From 08378a4036483296e4df1e37e7dbbe6fdb814b4d Mon Sep 17 00:00:00 2001
From: David Fenster <david.fenster@deepl.com>
Date: Wed, 6 May 2026 14:48:17 -0400
Subject: [PATCH 1/2] support for SRT output

voice jobs can target SRT output
---
 api-reference/jobs-voice-translate.mdx        | 33 ++++++++++++++-----
 .../jobs-voice-translate/reference.mdx        |  1 +
 api-reference/openapi.yaml                    |  1 +
 3 files changed, 26 insertions(+), 9 deletions(-)

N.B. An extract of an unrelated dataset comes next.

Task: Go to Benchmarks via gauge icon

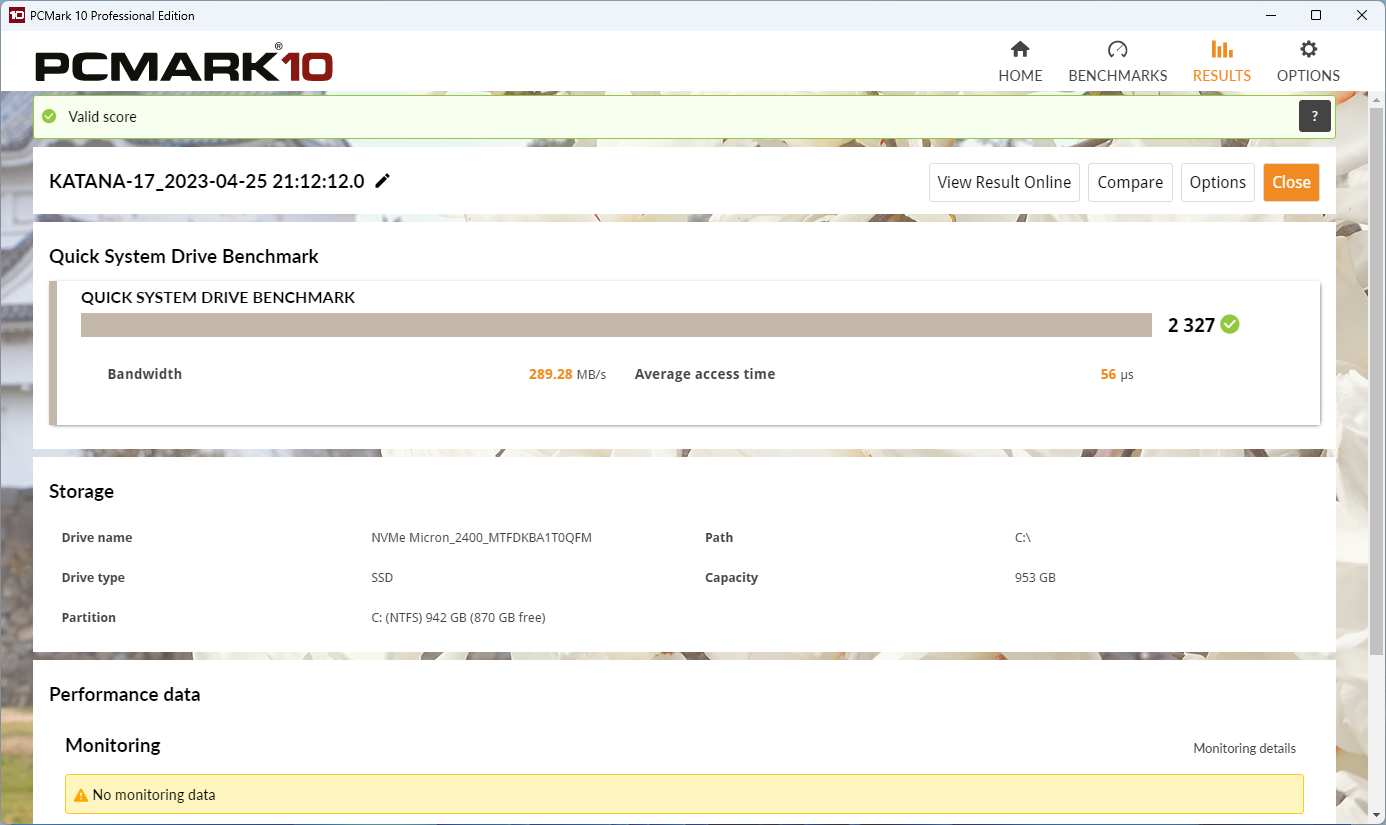Action: (1118, 50)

diff --git a/api-reference/jobs-voice-translate.mdx b/api-reference/jobs-voice-translate.mdx
index 28239dc..4ea9418 100644
--- a/api-reference/jobs-voice-translate.mdx
+++ b/api-reference/jobs-voice-translate.mdx
@@ -1,7 +1,7 @@
 ---
 title: "Translate Audio Files"
 sidebarTitle: "Overview"
-description: "Translate pre-recorded audio files into text or audio in other languages using asynchronous jobs."

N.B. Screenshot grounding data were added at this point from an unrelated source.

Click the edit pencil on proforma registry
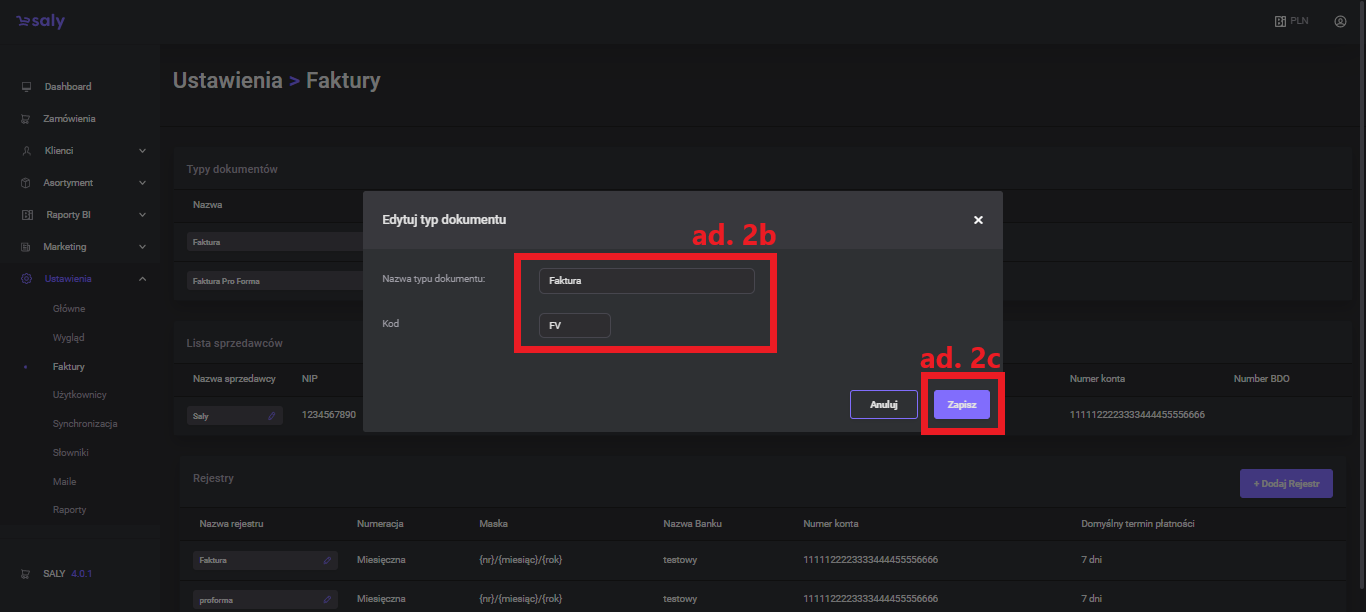Image resolution: width=1366 pixels, height=612 pixels. (x=327, y=600)
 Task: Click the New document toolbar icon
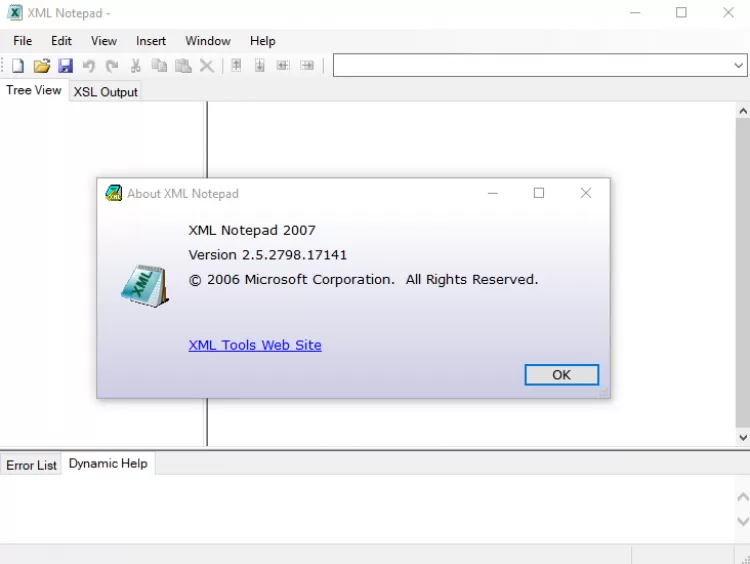click(x=17, y=66)
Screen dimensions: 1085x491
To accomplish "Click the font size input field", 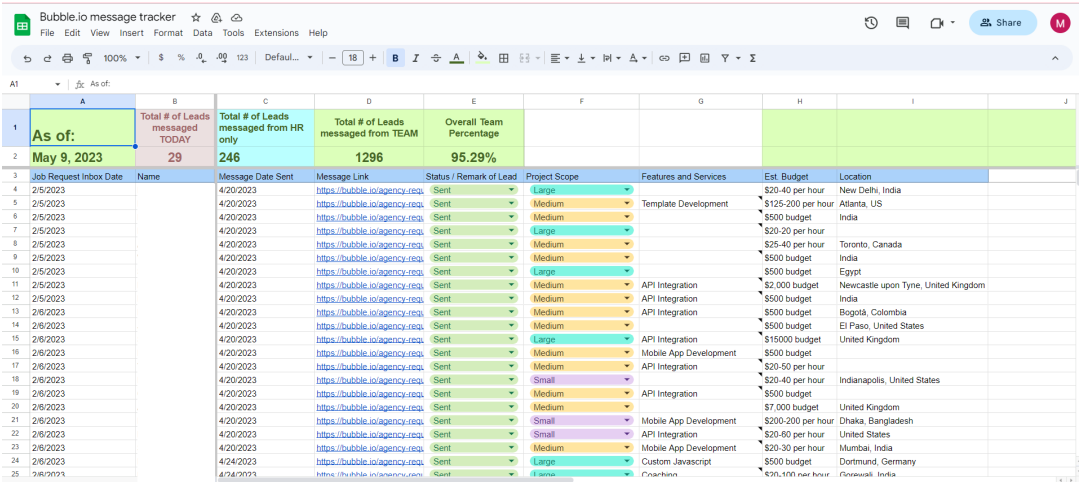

+description: "Translate pre-recorded audio files into plain text transcripts, SRT subtitles, or translated speech audio using asynchronous jobs."
 public: true
 ---
 
@@ -9,11 +9,15 @@ public: true
   **Closed alpha.** This API may change without notice and is only available to select DeepL customers. See [alpha and beta features](/docs/resources/alpha-and-beta-features) for details. To request access, contact your customer success manager.
 </Warning>
 
-The Voice Translate Job API provides asynchronous translation of audio files into text or audio in other languages.
+The Voice Translate Job API translates pre-recorded audio files into any combination of three output forms in any of its supported target languages:
 
-The Voice Translate Job API processes entire audio files asynchronously. This makes it suitable for pre-recorded content such as podcasts, meeting recordings, or other media files. For live audio, see the [real-time Voice API](/api-reference/voice).
+- **Plain text transcripts** (`text/plain`)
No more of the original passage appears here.